## start READING TEXT
The gang of thieves in the infamous November 20 Union Square flash-mob robbery apparently didn’t even know each other, as law enforcement officials now say the crew was recruited via the disappearing message app Snapchat.

In the 1988 crime spoof The Naked Gun, criminal mastermind Vincent Ludwig (Ricardo Montalban) says of his murder-by-hypnotism scheme, “There is even a more ideal assassin — one who doesn't know he's an assassin.”

A variation on this scheme may have been at play in the late November Union Square handbag heist, as well as a similar ransacking of a Nordstrom in Walnut Creek the following day, plus other coordinated retail robberies as far away as Minnesota. That is, the ideal member of a flash-mob shoplifting gang may be one who doesn’t know they are part of a flash-mob shoplifting gang, doesn’t know anyone else in the gang, and cannot testify against the higher-ups because they don’t know who the higher-ups are.

And a multi-county team of law enforcement officials suspects that may be how these mass retail thefts were structured. The Hill reports that the Union Square heist, plus several other similar recent jobs, were organized on the app Snapchat. Their reporting picks up on an original report in the Wall Street Journal (subscription paywall), saying that organized crime is particularly pleased with Snapchat as a tool, because of the anonymity and disappearing messages that it offers.
## end READING TEXT
> [WRITTEN INSTRUCTION 1]: Summarize the article on the Union Square flash-mob robbery in two sentences.
> [WRITTEN INSTRUCTION 2]: Pick up the article on the Union Square flash-mob robbery after its last sentence and keep writing.
## start DATA LISTING
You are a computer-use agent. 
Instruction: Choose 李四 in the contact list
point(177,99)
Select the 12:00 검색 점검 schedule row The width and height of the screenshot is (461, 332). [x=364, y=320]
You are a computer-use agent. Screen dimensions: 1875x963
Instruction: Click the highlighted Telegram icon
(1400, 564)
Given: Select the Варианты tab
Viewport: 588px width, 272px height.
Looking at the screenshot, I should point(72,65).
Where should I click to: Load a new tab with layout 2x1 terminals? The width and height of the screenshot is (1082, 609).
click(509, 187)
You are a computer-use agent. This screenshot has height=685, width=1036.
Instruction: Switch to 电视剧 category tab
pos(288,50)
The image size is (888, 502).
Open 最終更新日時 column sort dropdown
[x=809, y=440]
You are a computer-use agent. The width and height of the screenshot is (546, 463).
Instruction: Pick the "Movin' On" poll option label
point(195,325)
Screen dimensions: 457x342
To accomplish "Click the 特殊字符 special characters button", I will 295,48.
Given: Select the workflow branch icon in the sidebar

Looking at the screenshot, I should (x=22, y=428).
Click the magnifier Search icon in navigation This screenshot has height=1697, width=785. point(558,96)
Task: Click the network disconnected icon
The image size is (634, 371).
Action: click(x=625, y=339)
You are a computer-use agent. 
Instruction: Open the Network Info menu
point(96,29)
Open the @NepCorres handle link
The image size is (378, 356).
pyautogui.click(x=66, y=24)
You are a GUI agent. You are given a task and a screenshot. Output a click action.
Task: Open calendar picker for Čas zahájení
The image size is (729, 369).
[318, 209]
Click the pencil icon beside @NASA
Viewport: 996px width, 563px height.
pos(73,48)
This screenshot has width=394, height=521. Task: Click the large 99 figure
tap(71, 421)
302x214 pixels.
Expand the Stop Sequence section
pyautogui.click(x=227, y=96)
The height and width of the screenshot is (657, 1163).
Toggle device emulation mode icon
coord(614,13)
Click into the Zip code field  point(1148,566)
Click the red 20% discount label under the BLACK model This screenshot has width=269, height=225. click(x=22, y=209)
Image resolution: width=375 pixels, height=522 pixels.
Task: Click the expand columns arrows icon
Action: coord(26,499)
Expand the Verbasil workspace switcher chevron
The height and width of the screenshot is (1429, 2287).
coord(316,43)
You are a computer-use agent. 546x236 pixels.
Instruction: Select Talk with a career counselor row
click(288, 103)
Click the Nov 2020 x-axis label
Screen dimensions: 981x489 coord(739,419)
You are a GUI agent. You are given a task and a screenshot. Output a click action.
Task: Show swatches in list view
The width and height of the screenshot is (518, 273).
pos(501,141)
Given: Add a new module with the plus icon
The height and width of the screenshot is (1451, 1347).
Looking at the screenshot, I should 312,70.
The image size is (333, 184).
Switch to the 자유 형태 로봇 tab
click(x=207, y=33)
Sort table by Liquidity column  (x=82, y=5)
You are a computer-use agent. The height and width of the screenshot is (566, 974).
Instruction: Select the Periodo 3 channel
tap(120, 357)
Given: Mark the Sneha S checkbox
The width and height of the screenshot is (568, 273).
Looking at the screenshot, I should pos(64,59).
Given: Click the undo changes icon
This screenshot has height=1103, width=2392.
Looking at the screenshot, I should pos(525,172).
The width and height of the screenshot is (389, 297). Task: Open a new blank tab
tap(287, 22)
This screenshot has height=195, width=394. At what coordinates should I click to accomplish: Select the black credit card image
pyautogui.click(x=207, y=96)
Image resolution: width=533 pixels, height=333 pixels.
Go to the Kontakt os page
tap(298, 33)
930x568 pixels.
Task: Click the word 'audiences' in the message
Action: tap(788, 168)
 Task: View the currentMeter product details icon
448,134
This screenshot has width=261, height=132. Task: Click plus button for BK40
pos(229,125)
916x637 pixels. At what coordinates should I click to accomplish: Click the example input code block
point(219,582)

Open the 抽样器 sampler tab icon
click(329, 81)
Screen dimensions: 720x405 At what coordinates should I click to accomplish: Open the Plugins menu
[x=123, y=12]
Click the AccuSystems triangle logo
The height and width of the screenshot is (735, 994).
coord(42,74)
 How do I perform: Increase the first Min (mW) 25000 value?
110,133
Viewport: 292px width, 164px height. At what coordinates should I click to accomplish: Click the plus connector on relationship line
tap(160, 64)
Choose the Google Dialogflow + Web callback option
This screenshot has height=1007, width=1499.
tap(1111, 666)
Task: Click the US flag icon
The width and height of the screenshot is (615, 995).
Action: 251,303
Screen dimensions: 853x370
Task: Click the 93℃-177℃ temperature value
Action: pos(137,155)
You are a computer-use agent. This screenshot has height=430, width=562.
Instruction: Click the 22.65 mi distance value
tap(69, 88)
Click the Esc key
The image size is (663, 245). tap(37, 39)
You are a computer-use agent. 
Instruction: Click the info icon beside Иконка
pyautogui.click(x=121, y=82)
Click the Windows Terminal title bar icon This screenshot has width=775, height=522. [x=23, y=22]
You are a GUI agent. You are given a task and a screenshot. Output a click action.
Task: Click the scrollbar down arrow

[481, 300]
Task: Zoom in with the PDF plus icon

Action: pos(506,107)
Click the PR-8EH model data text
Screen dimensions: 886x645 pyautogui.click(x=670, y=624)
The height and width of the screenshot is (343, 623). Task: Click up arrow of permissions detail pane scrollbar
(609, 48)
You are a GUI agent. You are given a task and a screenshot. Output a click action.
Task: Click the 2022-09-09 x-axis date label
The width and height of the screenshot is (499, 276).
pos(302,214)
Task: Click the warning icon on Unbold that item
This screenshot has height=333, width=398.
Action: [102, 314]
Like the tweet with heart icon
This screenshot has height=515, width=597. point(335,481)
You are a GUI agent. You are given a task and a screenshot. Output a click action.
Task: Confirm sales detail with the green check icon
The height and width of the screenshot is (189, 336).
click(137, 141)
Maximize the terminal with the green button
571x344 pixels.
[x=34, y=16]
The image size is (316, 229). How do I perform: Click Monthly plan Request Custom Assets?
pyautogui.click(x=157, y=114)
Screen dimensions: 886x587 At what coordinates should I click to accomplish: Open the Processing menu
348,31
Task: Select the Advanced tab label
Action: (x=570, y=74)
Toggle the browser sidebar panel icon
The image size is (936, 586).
## end DATA LISTING
> [WRITTEN REPLY 1]: Law enforcement officials now say the crew behind the November 20 Union Square flash-mob robbery was recruited through Snapchat, and its members apparently didn't even know each other. A multi-county team of officials suspects the mass retail thefts were structured this way, and reporting says the Union Square heist and several similar recent jobs were organized on Snapchat, which organized crime favors for its anonymity and disappearing messages.

> [WRITTEN REPLY 2]:
“This isn’t The Godfather by any stretch,” San Mateo County district attorney Steve Wagstaffe, told the Journal. “It’s the modern version of ‘Hey, there’s a party tonight’ and suddenly you have 100 kids showing up.”

This does explain the enormous age range between the San Francisco suspects. For their part, Snapchat parent company Snap tells the Journal they found no evidence of robberies being organized on their platform.

But does Snapchat even care? Sure seems that whenever someone gets busted for criminal behavior on Snapchat, it's law enforcement nabbing them, and not the company Snap. And we know that tech platforms play an important role in the organized retail theft ecosphere, which they never seem to crack down on, because investors gotta see those growth numbers. Snapchat has much more financial incentive to look the other way than to clamp down on this, so organizing a mass retail theft on the platform remains pretty much a snap.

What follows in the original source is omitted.